*Извлечённый текст*
Меня с переводчиком приглашают внутрь здания в кабинет начальника. Начальник ХАД (государственная служба безопасности в Афганистане) сидит не на ковре, а за письменным столом. Это лет сорока, худощавый, черноволосый мужчина с усами, в европейском костюме и с внимательным взглядом черных глаз. Он подписывает акт о приеме моих пленных, предлагает через переводчика выпить чаю, и я соглашаюсь. Приносят чай в высоких стеклянных стаканах. На своем вижу грязный потек, но делаю вид, что не замечаю. Пью чай, и все время не отпускает мысль об опасности подцепить здесь какую-либо заразу. Вежливый разговор ни о чем. Передав пленных, и получив расписку, выезжаем обратно на аэродром Шиндант, где дислоцирована советская военная база.

*Исходные материалы*

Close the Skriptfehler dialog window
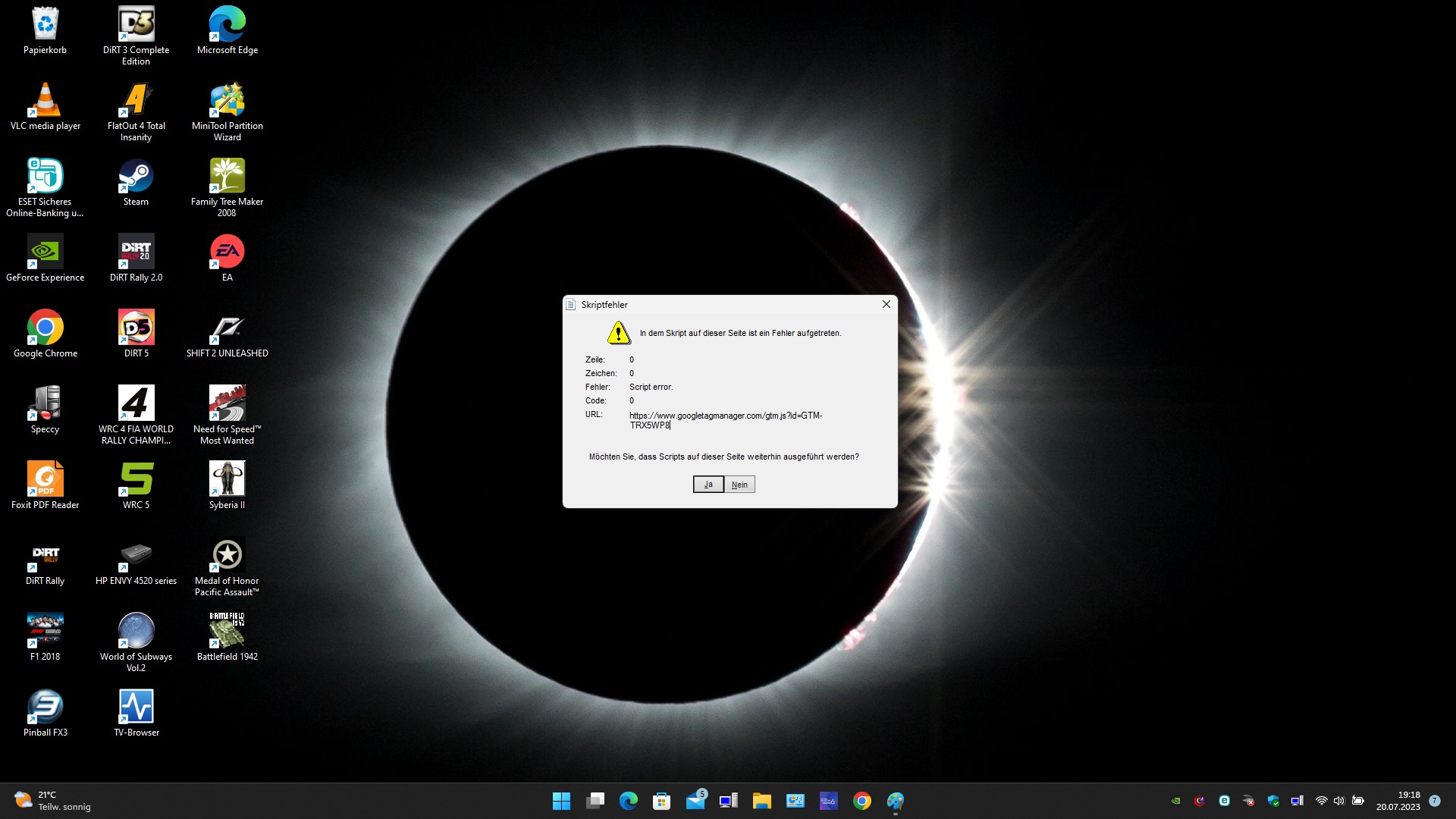 click(x=886, y=304)
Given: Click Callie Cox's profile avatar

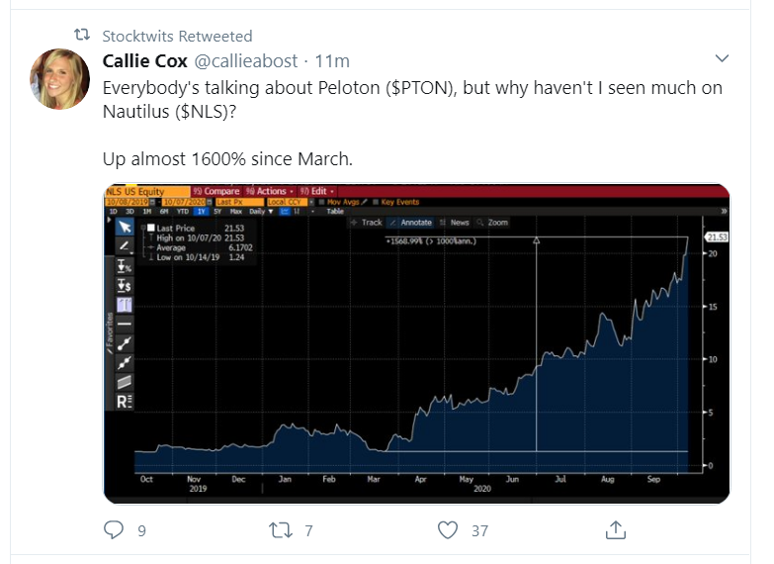Looking at the screenshot, I should pos(60,78).
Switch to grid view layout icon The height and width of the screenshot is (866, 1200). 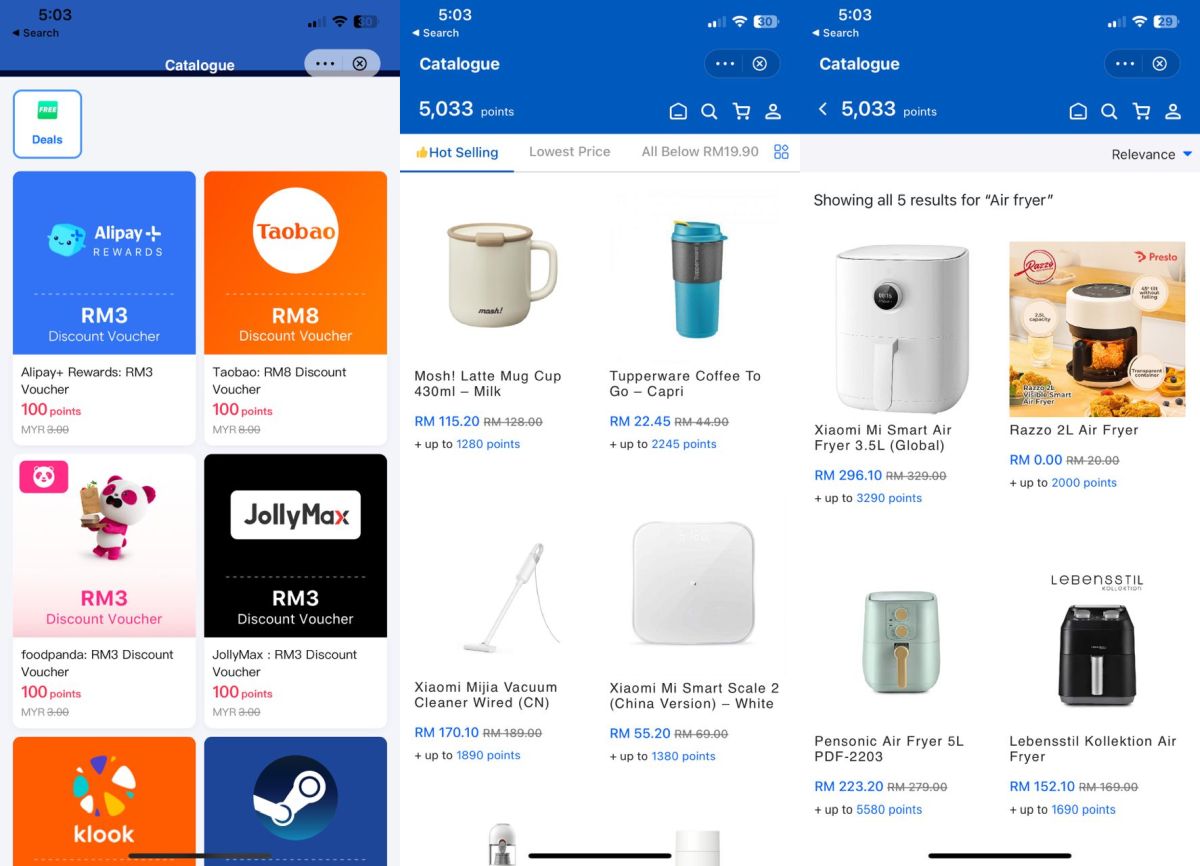(781, 152)
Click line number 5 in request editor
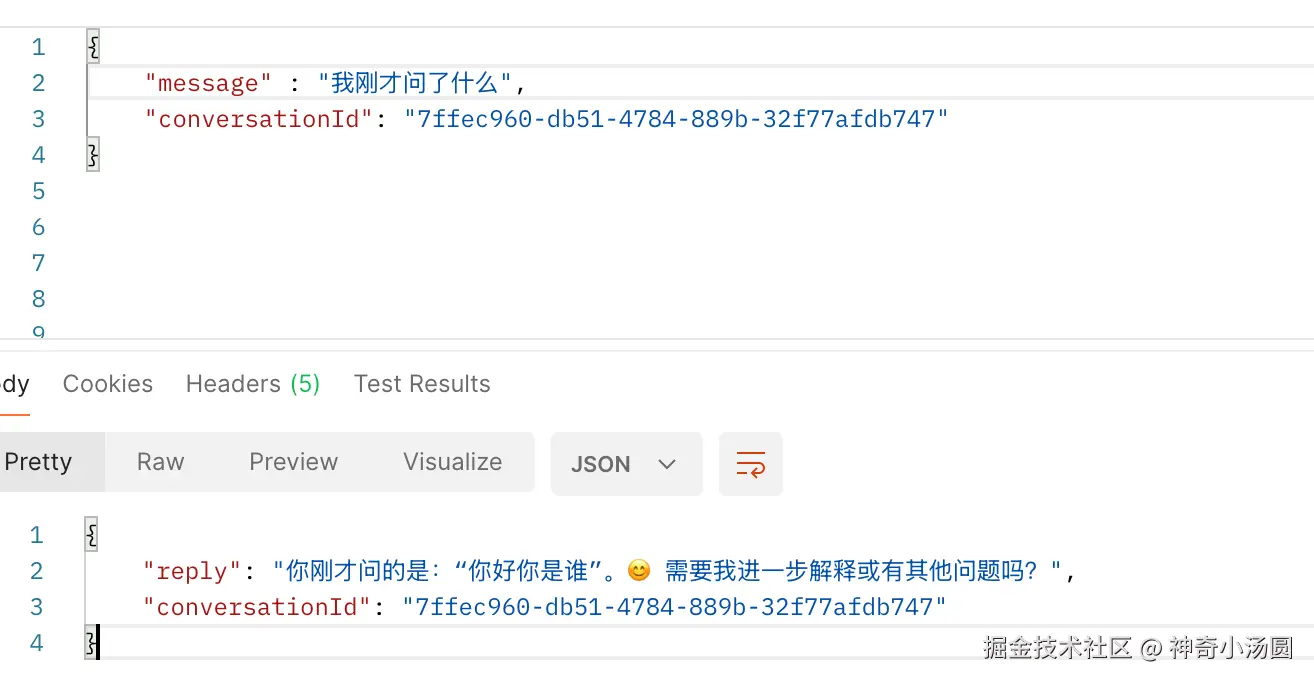1314x682 pixels. pyautogui.click(x=38, y=191)
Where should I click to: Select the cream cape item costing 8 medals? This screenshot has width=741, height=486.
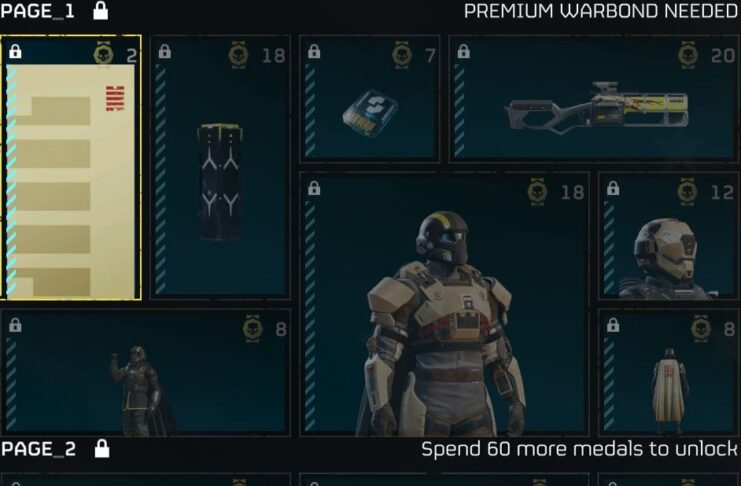coord(668,373)
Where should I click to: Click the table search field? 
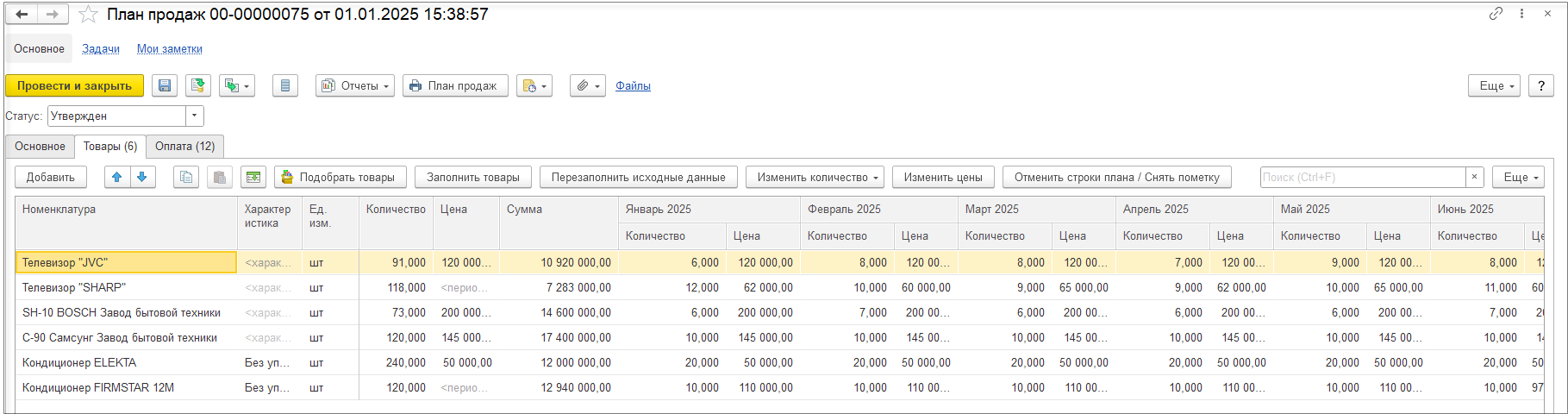click(1362, 177)
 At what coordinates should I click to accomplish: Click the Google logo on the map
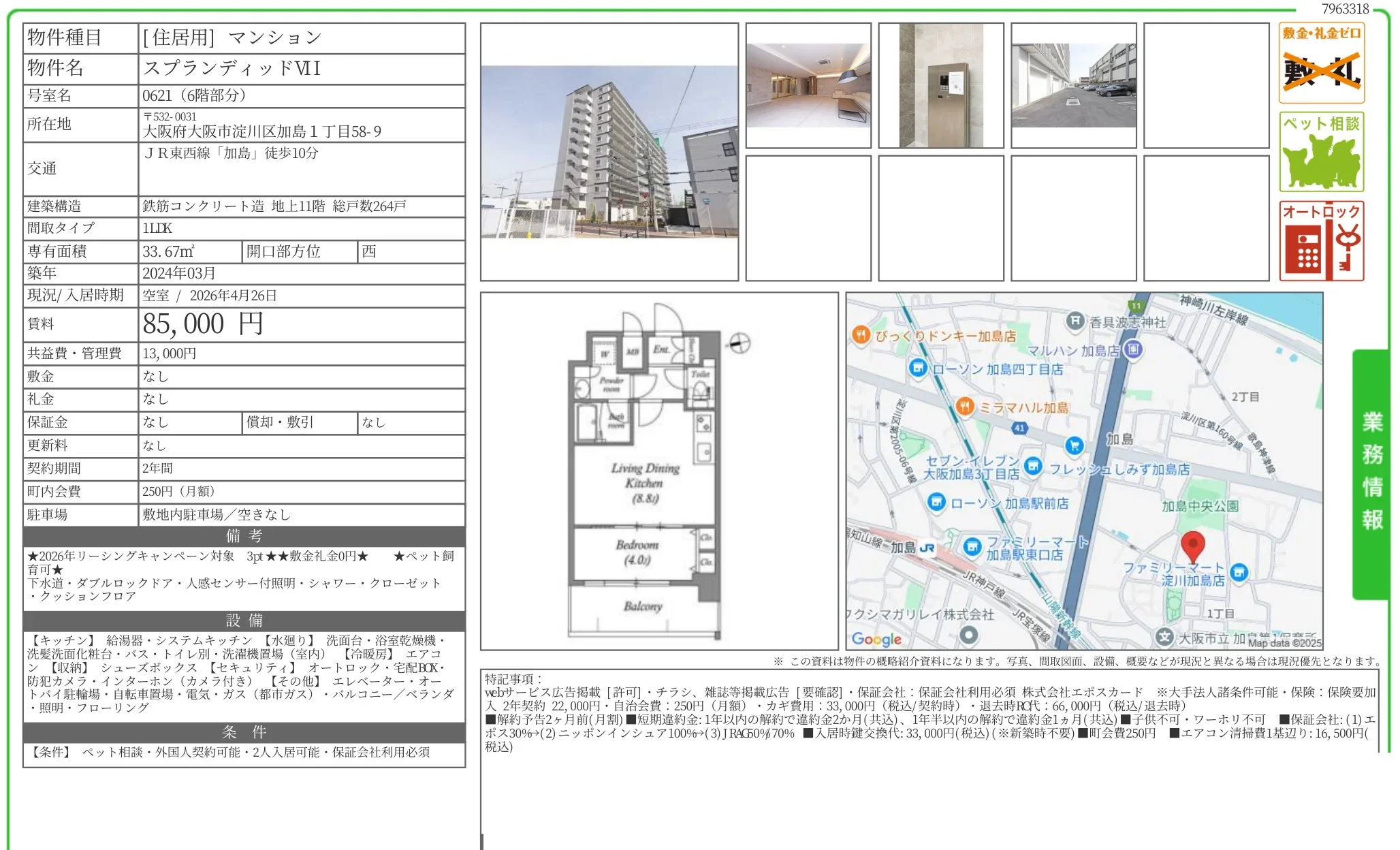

*Что нужно сделать*
a) Проверьте, согласуются ли с отрывком о передаче пленных следующие утверждения: (i) начальник ХАД сидит за письменным столом; (ii) чай подают в фарфоровых чашках; (iii) от предложенного чая отказываются. На каждое ответьте «да» или «нет» и дословно приведите слова отрывка, которые это решают.
b) Продолжите отрывок о передаче пленных начальнику ХАД после его последнего предложения.

*Ответы по порядку*
a)
(i) Да: «сидит не на ковре, а за письменным столом».
(ii) Нет: «Приносят чай в высоких стеклянных стаканах».
(iii) Нет: «предлагает через переводчика выпить чаю, и я соглашаюсь».

b)
Снайпер промахнулся

Медленно ползем на бронетранспортере по длинной улице, по сплошному белому песку, поднимая за боевой машиной огромный хвост пыли. Уже за городом, вдоль дороги, за которой тянется множество пустых построек, в бинокль видим, что далеко впереди на заборе примостились, как воробьи, трое афганских пацанов – «бача». На нас не смотрят, уставились глазами на дорогу прямо перед забором. Когда до них остается метров сто, они внезапно исчезают. Вдруг замечаем, что впереди в колее лежат два круглых, блестящих, не засыпанных пылью черных булыжника. Все молчат. Водитель резко тормозит перед ними, так же молча выворачивает колеса «бэтээра» в сторону, медленно выбирается из колеи и едет по обочине. Затем снова возвращается на дорогу, и мы продолжаем движение. На мой молчаливый взгляд-вопрос старший лейтенант поясняет: «Их отцы покупают мины, ставят и маскируют их в колее. «Бача» дежурят, чтобы свои не подорвались. А за «шурави» – большая премия. Бизнес…».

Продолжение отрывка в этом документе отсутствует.